Think & Drink BangorIn planning a session, Darren is keenly aware that while the topic must be roomy in order to invite people into the conversation, when it comes time to actually talk there must be particular narratives and perspectives to allow a way in. For his September session on “Citizens and the Climate,” Darren sought out two perspectives grounded in Mainers’ own experience: that of Long Island lobsterman Steve Train and of people-focused climate activist Andy Burt, whose current work is the Down to Earth Storytelling Project.

Each session’s audience is also particular, and every time a surprise. The events are free, and registration is not required. People come with a range of investments and experiences around the session’s topic: some with deep knowledge and committed views, but others are just interested, or curious, or come along with a friend, or happening by.

As he does this work, Darren thinks a great deal about how the cultural landscape of Bangor seems to be reshaping itself. This has been happening for a long time. Even as recent census data suggests the population of the city is declining, the work of the Downtown Bangor Partnership is showing real positive effects. Bangor now hosts a successful concert series and supports arts events in a variety of ways – and there’s a burgeoning local beer scene, with a growing roster of excellent local breweries and a lively annual beer festival.

In locating Think & Drink amid all this, Darren starts by comparing it with Green Drinks. In Bangor, that group meets at a different brewery or pub and arranges targeted project work at places like the local homeless shelter. Darren says, “Green Drinks is a social group that also Does Good” (capital letters seem to be implied) – “but Think & Drink is different. It’s more like a salon.”

But what, one might well ask, does it do?

When the stage is set and the event begins, Darren aims to create a series of ‘lens-turning moments’.

The first such moment happens as the panelists speak in “Citizens and the Climate.” When Steve Train describes what he sees from his boat in the Casco Bay, everyone – however much they already know or don’t know about climate change – has their existing lens turned, and refocuses on Steve’s particular experience.

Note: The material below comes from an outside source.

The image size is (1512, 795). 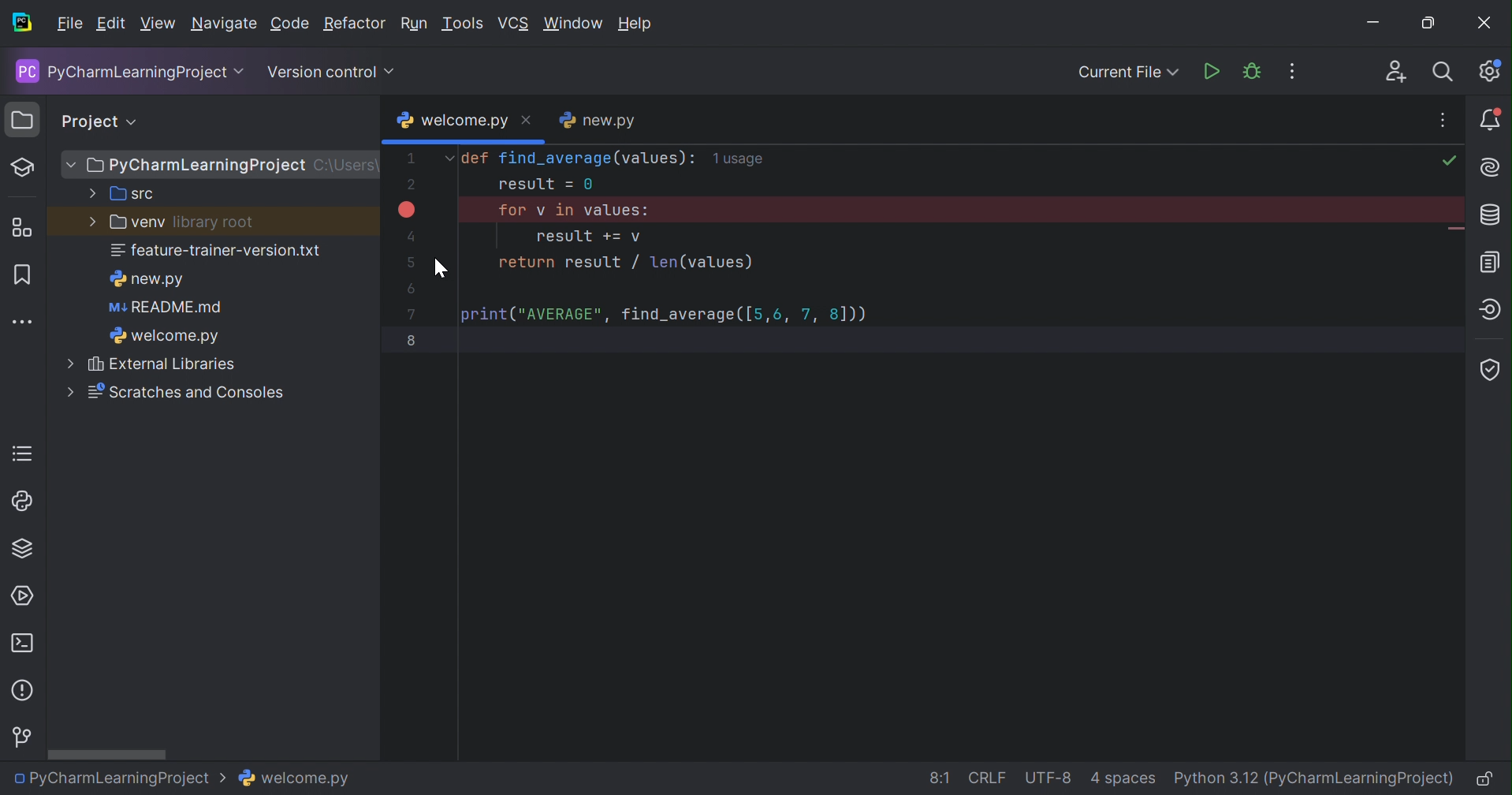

A second moment comes when the members of the audience turn to listen to each other, and a third when the group reconvenes as a whole. In this iterative process the lens sometimes reveals other, abiding concerns beyond the ‘official’ topic—concerns like what does it mean to be ‘a Mainer’? What investments and experiences do people bring with them as they think about their world – and how do those of someone born and raised in Bangor differ from, cohere with, and contradict those of someone recently arrived here? These are concerns that seem particularly alive in Bangor, which Darren can’t help but refer to as “up here in the real Maine”

What successful Think & Drink sessions do, then, is provide multiple opportunities for people to test, enliven, and recalibrate their ideas and opinions. Many of these are opportunities for listening: to the panelists, to the moderator, to the others at the table. But equally valuable are the handful of moments in which each person has the chance to express their own view on a complex issue to this small, receptive group of strangers. In this moment, a person has the chance to hear themselves think literally – to practice saying, or trying to say, what they mean about something that matters.

The final turn comes at the end of the session. Darren likes to close with an open question: “So. What can we do? We here, what can we do?” In asking this, he asks us to go beyond even this idea work and consider how what we think might shape what we do.

This is heady stuff. Then Darren laughs. “But it isn’t the masterclass in whatever topic,” he told me. “It can’t be. People are also there to have a drink and good time; it needs to be light as well.”

How does he keep it light? The same way he keeps our conversation light: with wry humor, often at his own expense. He hopes it helps the group keep some perspective. “We all need to get over ourselves a little, don’t we, so we can talk the difficult things through.”

So what Think & Drink really does isn’t all “thinking” after all. Each session invites us, with help, to walk a familiar tightrope: to think about hard things in a sociable way. Which is, at bottom, what a community needs to do.